U.S. banks since 2018 must have a 3% buffer as part of meeting their SLR. Globally Systemic Important Banks (“G-SIB,” the largest international banks as, e.g., JP Morgan Chase, Citigroup, etc.) in the U.S. must have at least an additional 2% of buffer, or an aggregate of 5%, to meet the Basel III requirements. If an institution falls below the required buffer level, it may not make capital distributions (dividends and/or buy-backs) and may not pay discretionary bonuses to management.
Swiss Miss
The Bank for International Settlements (“BIS”) was organized on May 17, 1930, in the wake of the October 1929 onset of the Great Depression to facilitate the clearing of international transactions. It was and continues to be in Basel, Switzerland. Its members are the central banks of several nations. As a result of the Great Recession, the Basel Committee on Banking Supervision of the BIS convened a series of meetings; first of the central banks of the Group of 10, and since 2009 all of the G-20.
Those meetings led to a series of recommendations to improve the stability of and to reduce the risk of failure of, banking institutions. Those recommendations are known as the Basel Accords, specifically Basel I, Basel II, and Basel III. SLR is, as noted above, a product of Basel III. Basel III is not binding on banks; otherwise, the Fed’s April 1, 2020, waiver would have required an international meeting, negotiations, and perhaps an accommodation. Nonetheless, most of the time the Fed, as America’s central bank, will follow the recommendations of the Basel Accords, including the SLR.
SLR One-Year Waiver
So what then is the consequence of the end of the one-year waiver? As of April 1, 2021, a bank must hold an SLR buffer computed based upon (among other things) the amount of cash on deposit and U.S. Treasuries held, even given the historically low yields on Treasuries. Again, as noted above, the financial system is “awash” with cash, and banks are hoping (according to the financial press) to avoid imposing negative rates (i.e., “storage charges”) on depositors.

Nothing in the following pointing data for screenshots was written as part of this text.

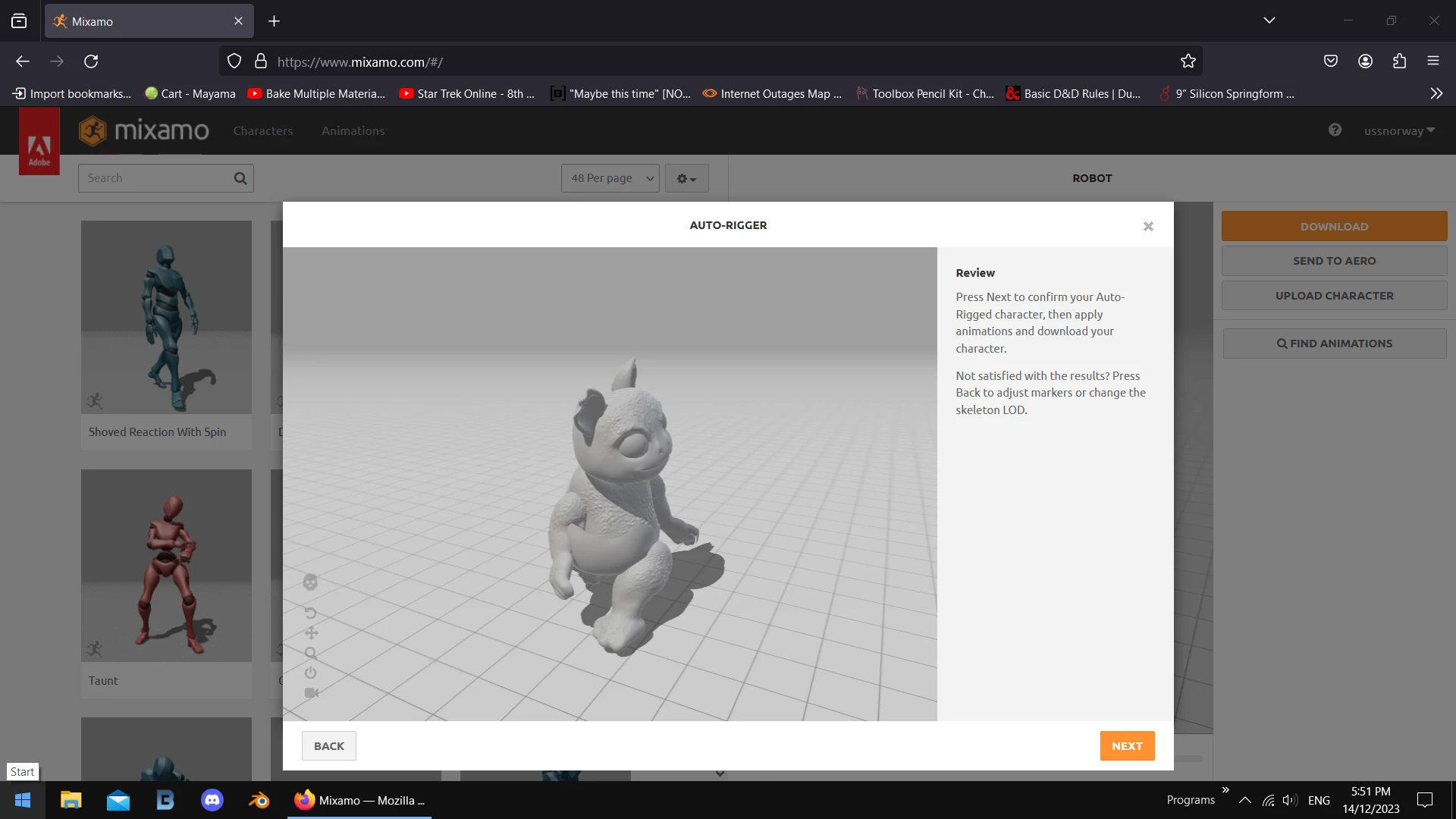Toggle the camera icon in viewport
Image resolution: width=1456 pixels, height=819 pixels.
tap(311, 693)
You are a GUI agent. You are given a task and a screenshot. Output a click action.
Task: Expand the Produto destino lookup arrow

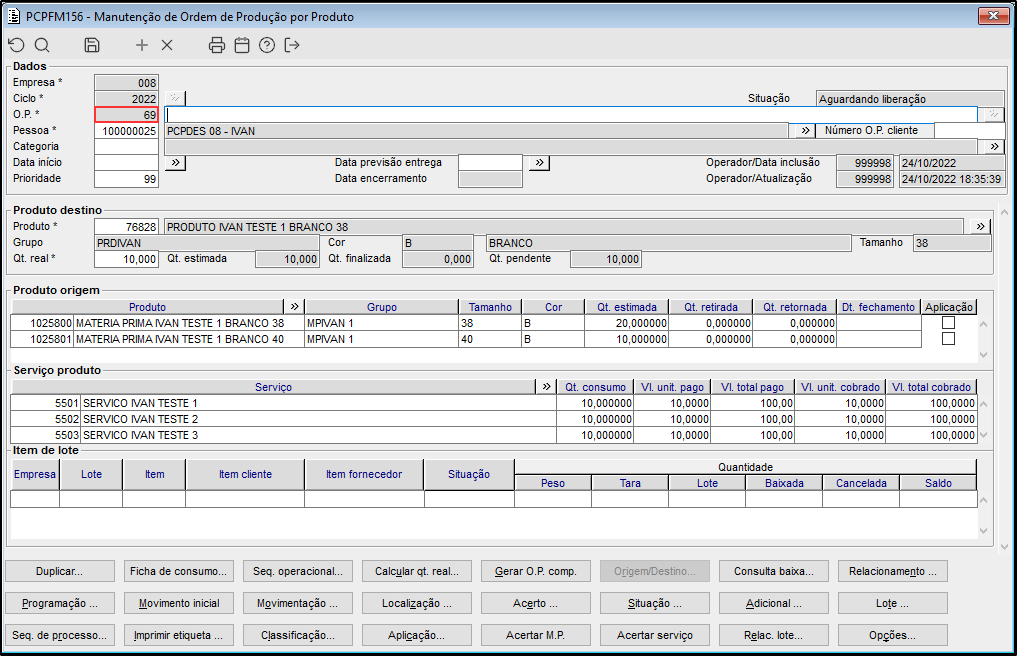pyautogui.click(x=979, y=227)

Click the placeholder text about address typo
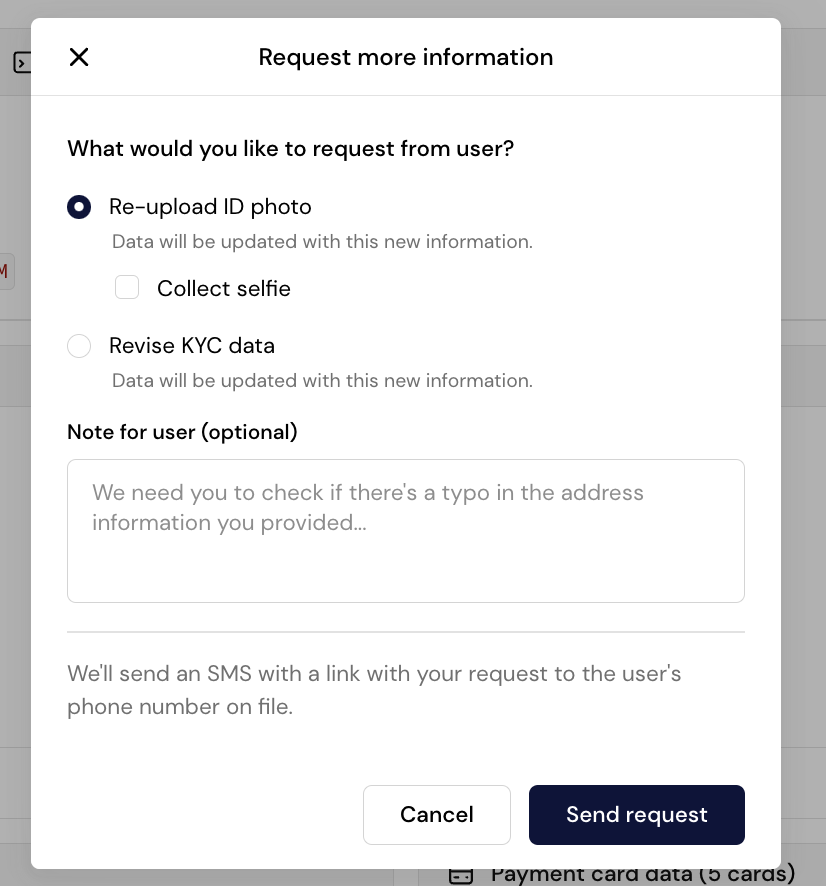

Nonetheless, bank earnings would be reduced due to a “regulatory requirement,” and not to any operational shortfall. One RATIONAL (in terms of what is in the best interest of the bank and its shareholders) decision would be to sell Treasuries held and to replace them with higher-yielding bonds, notes, etc. Such selling would occur in the face of ever-increasing Treasury auctions as the country seeks to finance the enormous debt created by the five stimulus acts passed to deal with the COVID-19 pandemic. Such sales, if they occur, would almost certainly result in the U.S. Treasury having to pay higher interest rates on Treasury securities to make them attractive to investors. One cannot know for certain, but it appears that the insistence on stability sought by the requirements of Basel III may instead result in a Maginot line whose uncertain “protections” the trillion-dollar Treasury market may come to detest.